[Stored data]
______
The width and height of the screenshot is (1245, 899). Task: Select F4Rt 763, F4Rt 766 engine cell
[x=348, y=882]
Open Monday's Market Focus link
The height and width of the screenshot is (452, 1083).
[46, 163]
______
> [TASK] Transcribe the data above verbatim.

> [RESULT OF THIS EXERCISE]
The width and height of the screenshot is (1245, 899). Task: Select F4Rt 763, F4Rt 766 engine cell
[x=348, y=882]
Open Monday's Market Focus link
The height and width of the screenshot is (452, 1083).
[46, 163]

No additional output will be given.